**WHAT YOU NEED TO DO:** Switch "Options" to "Preferences" in the records from the line containing "What do you see at coordinates (2113, 163)" through the line containing "coordinates (689, 80).", and write out only those lines with everything else unchanged.

**PROVIDED INFORMATION:**
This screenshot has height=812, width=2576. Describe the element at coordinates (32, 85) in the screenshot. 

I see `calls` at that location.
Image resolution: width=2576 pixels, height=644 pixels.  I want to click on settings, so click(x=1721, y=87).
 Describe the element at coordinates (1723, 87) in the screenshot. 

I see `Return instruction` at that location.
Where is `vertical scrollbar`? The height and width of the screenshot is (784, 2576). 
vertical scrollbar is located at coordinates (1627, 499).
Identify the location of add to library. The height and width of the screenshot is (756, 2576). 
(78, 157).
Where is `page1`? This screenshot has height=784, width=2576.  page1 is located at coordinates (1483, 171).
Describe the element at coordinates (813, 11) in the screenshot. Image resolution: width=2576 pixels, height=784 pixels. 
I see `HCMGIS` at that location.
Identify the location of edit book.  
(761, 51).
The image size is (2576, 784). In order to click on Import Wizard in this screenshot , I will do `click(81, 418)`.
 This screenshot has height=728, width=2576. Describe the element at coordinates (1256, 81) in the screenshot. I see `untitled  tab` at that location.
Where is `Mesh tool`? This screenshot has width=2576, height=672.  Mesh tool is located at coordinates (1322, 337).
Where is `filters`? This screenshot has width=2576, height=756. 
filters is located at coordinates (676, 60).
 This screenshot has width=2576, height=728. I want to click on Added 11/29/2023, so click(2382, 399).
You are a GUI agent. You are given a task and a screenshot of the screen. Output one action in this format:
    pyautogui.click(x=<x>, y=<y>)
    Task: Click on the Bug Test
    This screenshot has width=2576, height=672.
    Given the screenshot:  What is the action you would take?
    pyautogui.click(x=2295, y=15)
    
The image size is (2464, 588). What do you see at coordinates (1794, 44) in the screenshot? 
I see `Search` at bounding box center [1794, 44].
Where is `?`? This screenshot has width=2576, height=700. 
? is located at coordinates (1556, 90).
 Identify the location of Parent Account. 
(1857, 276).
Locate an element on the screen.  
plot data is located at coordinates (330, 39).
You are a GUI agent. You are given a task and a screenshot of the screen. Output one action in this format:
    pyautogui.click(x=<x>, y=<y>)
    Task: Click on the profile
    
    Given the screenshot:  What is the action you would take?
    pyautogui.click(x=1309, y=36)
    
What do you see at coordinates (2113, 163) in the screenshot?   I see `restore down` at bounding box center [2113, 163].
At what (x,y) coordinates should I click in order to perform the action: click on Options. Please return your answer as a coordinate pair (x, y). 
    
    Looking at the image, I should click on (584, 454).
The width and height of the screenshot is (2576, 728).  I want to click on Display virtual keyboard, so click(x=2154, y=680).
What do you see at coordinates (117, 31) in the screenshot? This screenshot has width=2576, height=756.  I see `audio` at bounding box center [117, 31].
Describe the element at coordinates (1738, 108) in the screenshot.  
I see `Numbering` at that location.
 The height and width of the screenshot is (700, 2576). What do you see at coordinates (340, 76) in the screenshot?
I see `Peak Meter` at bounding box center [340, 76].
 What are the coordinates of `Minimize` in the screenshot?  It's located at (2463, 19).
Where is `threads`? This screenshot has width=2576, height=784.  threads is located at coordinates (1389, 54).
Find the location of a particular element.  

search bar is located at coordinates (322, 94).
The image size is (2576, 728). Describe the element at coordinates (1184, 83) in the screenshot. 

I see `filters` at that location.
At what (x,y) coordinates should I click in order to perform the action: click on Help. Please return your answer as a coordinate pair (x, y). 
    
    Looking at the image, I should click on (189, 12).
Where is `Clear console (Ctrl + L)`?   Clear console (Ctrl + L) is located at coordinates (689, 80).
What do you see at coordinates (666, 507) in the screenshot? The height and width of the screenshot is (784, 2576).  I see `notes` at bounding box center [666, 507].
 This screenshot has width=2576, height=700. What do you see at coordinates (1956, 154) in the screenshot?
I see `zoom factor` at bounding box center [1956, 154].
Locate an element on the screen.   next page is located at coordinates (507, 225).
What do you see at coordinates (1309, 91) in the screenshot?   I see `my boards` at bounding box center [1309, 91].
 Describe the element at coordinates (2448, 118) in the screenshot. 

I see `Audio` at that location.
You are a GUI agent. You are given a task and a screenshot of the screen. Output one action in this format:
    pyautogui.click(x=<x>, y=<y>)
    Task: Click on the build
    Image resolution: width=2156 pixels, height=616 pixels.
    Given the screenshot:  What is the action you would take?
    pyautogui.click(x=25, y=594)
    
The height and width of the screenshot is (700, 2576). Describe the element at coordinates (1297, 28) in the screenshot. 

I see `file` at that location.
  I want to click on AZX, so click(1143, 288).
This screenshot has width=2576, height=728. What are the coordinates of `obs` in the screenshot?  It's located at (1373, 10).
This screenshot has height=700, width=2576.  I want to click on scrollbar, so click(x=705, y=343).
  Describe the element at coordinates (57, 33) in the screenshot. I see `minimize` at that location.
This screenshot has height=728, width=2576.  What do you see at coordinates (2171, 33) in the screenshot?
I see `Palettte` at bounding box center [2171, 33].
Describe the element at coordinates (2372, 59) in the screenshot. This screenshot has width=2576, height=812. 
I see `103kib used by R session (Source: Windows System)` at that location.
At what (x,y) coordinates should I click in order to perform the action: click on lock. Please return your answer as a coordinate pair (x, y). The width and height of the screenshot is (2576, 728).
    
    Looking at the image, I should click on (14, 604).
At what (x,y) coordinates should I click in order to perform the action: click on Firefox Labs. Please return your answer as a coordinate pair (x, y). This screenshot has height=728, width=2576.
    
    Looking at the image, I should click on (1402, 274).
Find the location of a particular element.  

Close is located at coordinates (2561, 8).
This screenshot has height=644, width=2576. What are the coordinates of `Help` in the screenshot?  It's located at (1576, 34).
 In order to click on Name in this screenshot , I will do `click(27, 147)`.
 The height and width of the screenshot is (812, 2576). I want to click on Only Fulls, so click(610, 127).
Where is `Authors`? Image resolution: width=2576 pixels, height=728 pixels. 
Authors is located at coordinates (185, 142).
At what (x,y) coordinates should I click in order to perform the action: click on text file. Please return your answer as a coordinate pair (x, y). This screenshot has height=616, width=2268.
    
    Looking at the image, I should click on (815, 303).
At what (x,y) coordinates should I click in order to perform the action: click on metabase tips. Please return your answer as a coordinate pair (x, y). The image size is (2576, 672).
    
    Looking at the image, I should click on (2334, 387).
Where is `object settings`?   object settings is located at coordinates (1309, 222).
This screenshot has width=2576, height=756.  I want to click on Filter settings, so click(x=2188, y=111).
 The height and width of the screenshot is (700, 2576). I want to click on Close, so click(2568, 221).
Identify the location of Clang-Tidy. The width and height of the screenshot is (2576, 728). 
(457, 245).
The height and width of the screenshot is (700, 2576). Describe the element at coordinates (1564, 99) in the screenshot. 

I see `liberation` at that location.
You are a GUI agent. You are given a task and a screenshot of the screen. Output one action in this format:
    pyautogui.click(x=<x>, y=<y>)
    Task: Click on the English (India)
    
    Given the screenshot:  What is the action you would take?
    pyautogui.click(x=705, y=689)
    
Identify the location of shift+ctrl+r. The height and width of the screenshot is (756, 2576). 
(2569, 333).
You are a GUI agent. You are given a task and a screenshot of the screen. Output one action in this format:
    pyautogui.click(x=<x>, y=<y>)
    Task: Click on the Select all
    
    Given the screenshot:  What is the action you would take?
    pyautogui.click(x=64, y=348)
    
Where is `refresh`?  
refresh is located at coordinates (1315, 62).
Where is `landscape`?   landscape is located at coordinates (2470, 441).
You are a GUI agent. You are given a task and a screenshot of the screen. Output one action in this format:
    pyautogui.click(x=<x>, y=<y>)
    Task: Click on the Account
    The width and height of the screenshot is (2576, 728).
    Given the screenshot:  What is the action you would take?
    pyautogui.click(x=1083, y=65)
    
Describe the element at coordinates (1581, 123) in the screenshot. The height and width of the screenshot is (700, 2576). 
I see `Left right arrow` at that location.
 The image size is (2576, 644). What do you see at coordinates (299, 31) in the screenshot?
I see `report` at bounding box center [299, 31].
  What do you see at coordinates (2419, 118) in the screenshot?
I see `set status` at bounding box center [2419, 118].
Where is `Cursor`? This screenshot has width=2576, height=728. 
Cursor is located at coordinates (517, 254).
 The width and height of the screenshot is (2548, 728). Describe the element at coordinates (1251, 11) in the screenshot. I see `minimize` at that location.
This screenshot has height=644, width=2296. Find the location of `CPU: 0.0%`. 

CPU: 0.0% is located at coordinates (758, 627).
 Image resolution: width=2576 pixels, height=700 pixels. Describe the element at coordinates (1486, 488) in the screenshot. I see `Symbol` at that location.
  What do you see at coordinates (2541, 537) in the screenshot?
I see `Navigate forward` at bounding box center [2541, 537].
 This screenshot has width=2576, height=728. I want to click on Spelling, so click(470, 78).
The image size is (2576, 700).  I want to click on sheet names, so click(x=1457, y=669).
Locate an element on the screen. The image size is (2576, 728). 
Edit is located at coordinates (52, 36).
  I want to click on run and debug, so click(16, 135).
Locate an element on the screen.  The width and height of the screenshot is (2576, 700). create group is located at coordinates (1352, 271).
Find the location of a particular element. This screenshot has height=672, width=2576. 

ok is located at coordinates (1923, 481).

**SOLUTION FOR THIS EXERCISE:**
What do you see at coordinates (2113, 163) in the screenshot?   I see `restore down` at bounding box center [2113, 163].
At what (x,y) coordinates should I click in order to perform the action: click on Preferences. Please return your answer as a coordinate pair (x, y). 
    
    Looking at the image, I should click on (584, 454).
The width and height of the screenshot is (2576, 728).  I want to click on Display virtual keyboard, so click(x=2154, y=680).
What do you see at coordinates (117, 31) in the screenshot? This screenshot has width=2576, height=756.  I see `audio` at bounding box center [117, 31].
Describe the element at coordinates (1738, 108) in the screenshot.  
I see `Numbering` at that location.
 The height and width of the screenshot is (700, 2576). What do you see at coordinates (340, 76) in the screenshot?
I see `Peak Meter` at bounding box center [340, 76].
 What are the coordinates of `Minimize` in the screenshot?  It's located at (2463, 19).
Where is `threads`? This screenshot has width=2576, height=784.  threads is located at coordinates (1389, 54).
Find the location of a particular element.  

search bar is located at coordinates (322, 94).
The image size is (2576, 728). Describe the element at coordinates (1184, 83) in the screenshot. 

I see `filters` at that location.
At what (x,y) coordinates should I click in order to perform the action: click on Help. Please return your answer as a coordinate pair (x, y). 
    
    Looking at the image, I should click on (189, 12).
Where is `Clear console (Ctrl + L)`?   Clear console (Ctrl + L) is located at coordinates (689, 80).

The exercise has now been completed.